Tony Blair is facing growing calls to be brought to court over his role in taking Britain to war with Iraq following the damning verdict of the Chilcot Report.
Mr Blair has been put on notice by families of dead servicemen that he may face legal action over what flowed from his decision to tell US president George Bush "I will be with you whatever" eight months before the 2003 invasion.
Meanwhile shadow Commons leader Paul Flynn said the Iraq Inquiry's findings amounted to an "utter condemnation" of Mr Blair's "terrible" decision to commit British troops to the US-led invasion and prosecution of the former statesman should be given "serious consideration".
Former Scottish First Minister Alex Salmond said he would like to see Mr Blair investigated by the International Criminal Court (ICC) for a crime of aggression and face parliamentary action to stop him holding public office again.
A former British ambassador to the UN has said the UK was "pushed" into entering military action too early by the US.
British Foreign Secretary Philip Hammond will face questioning on the implications of the report's devastating findings for Britain's future role in the world when he appears before a Commons committee on Thursday.
A defiant Mr Blair refused to accept accusations from service families that he had been wrong and reckless as he insisted he would make the decision to go to war again if presented with the same information about the threat posed by Iraqi dictator Saddam Hussein at the time.
Mr Blair's stance was at odds with the report's finding that war was not the last resort, but that Britain triggered military action before all options for a peaceful resolution to the crisis had been exhausted.
Families of some of the 179 military personnel killed in Iraq described the former PM as a "terrorist", and Jeremy Corbyn offered an apology on Labour's behalf for what he branded "a stain on our party and our country".
But Labour leader Mr Corbyn stopped short of calling for his predecessor to be tried for war crimes, as some had expected.
Mr Blair insisted he could look the families in the eye - and the nation - and state that he did not mislead anyone over the invasion, the service personnel did not die in vain, and he was right to do what he did.
The long-delayed Chilcot Report insisted Saddam posed "no imminent threat" at the time of the invasion, and the war was unleashed on the basis of "flawed" intelligence.
And in a withering assessment of its aftermath, the probe found the military intervention ended six years later "a very long way from success", with the "humiliating" spectacle of UK troops in Basra making deals with local militia who had been attacking them.
Mr Blair said he took responsibility for "mistakes in planning and process" identified by the report, and felt "more sorrow, regret and apology than you may ever know" for the grief of those whose loved ones died.

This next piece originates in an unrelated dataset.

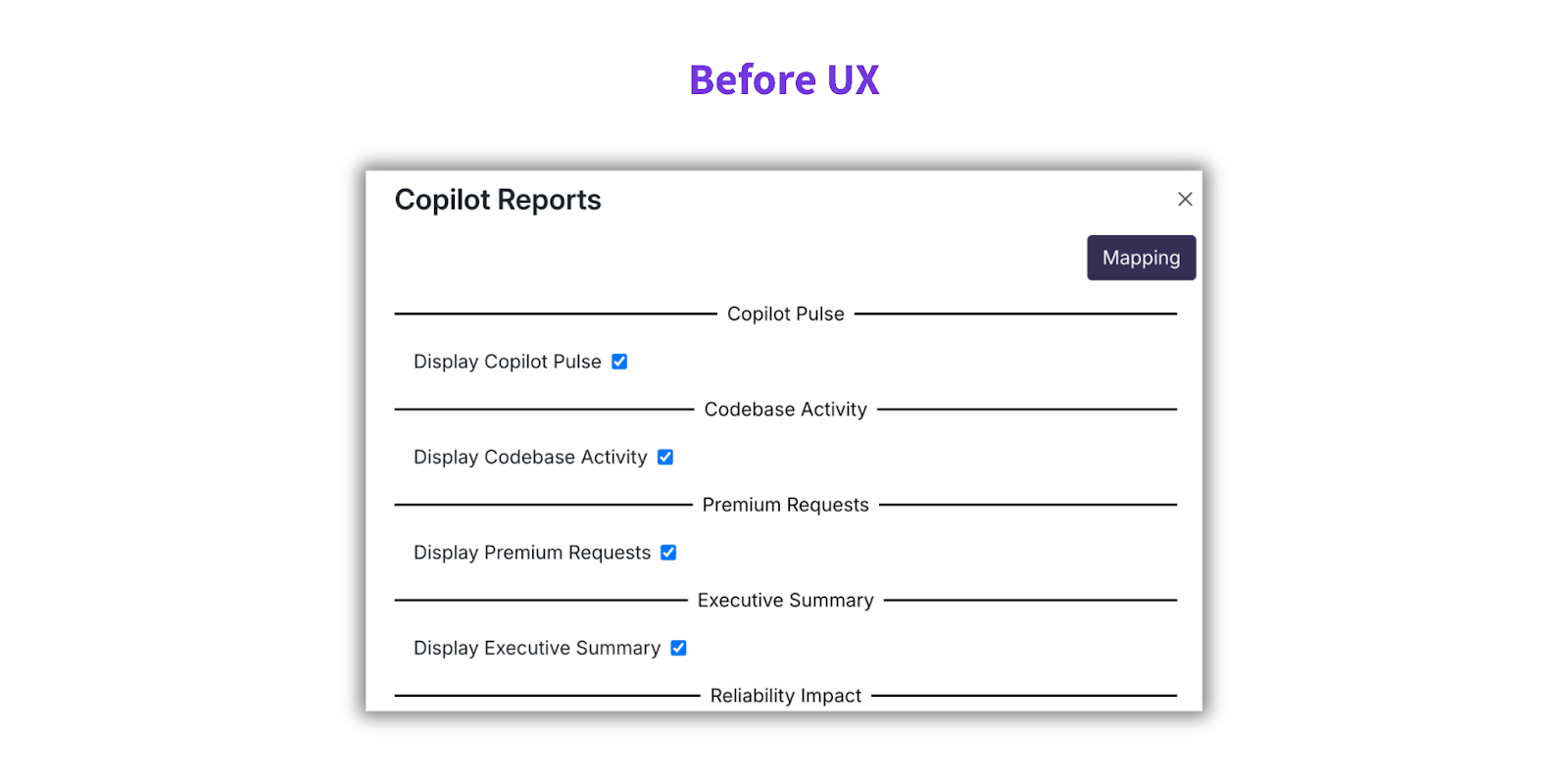Image resolution: width=1568 pixels, height=784 pixels.
Task: Untick the Display Executive Summary checkbox
Action: tap(678, 648)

Key findings in the 2.6 million-word report included:
:: The case for war was presented with "a certainty which was not justified";
:: It was based on "flawed" intelligence about the country's supposed weapons of mass destruction (WMD) which was not challenged as it should have been;
:: The US-led coalition resorted to force to remove Saddam before peaceful options for disarmament had been exhausted and in a way which undermined the authority of the United Nations Security Council;
:: Planning for post-conflict Iraq was "wholly inadequate", with shortfalls in armoured vehicles to protect UK troops which "should not have been tolerated".
The report did not support claims that Mr Blair agreed a deal "signed in blood" to topple Saddam at a key meeting with Mr Bush at his ranch in Crawford, Texas, in 2002.
But it revealed that in July that year - eight months before Parliament approved military action - the PM committed himself in writing to backing the US president over Iraq, telling him: "I will be with you whatever."
Military policeman's father Reg Keys said it was clear Mr Blair "deliberately misled" the country and that his son Tom "died in vain".
Roger Bacon, whose son Matthew was killed by a roadside bomb, said the families reserved the right "to call specific parties to answer for their actions in the courts".
Sarah O'Connor, whose brother Bob died when a military plane was shot down near Baghdad in 2005, branded Mr Blair "the world's worst terrorist".
Speaking on his LBC radio show, Mr Salmond, now the SNP's foreign affairs spokesman at Westminster, said he wanted action to be be taken against Mr Blair.
He added: "I'd like to see the ICC investigate a crime of aggression but I don't think that's going to happen.
"I'd genuinely like to see a prosecution for that offence in this country but I'm not certain that's going to happen."
Before the report's publication the ICC said it was conducting a "a preliminary examination with respect to the situation in Iraq" to determine if an investigation should be launched.
It added: "An important distinction must be borne in mind between war crimes, which fall within the jurisdiction of the ICC, and the crime of aggression, which, at the present stage, does not. These are two very distinct crimes with their own legal elements of criminality."
Jeremy Greenstock, who was UK ambassador to the UN in 2003, told the BBC that Mr Blair had wanted a UN resolution backing military intervention in Iraq, but senior US officials thought it was a "waste of time".
"I felt that at the time, the British felt it at the time, I think the prime minister felt it at the time, that the Americans pushed us into going into military action too early," he said.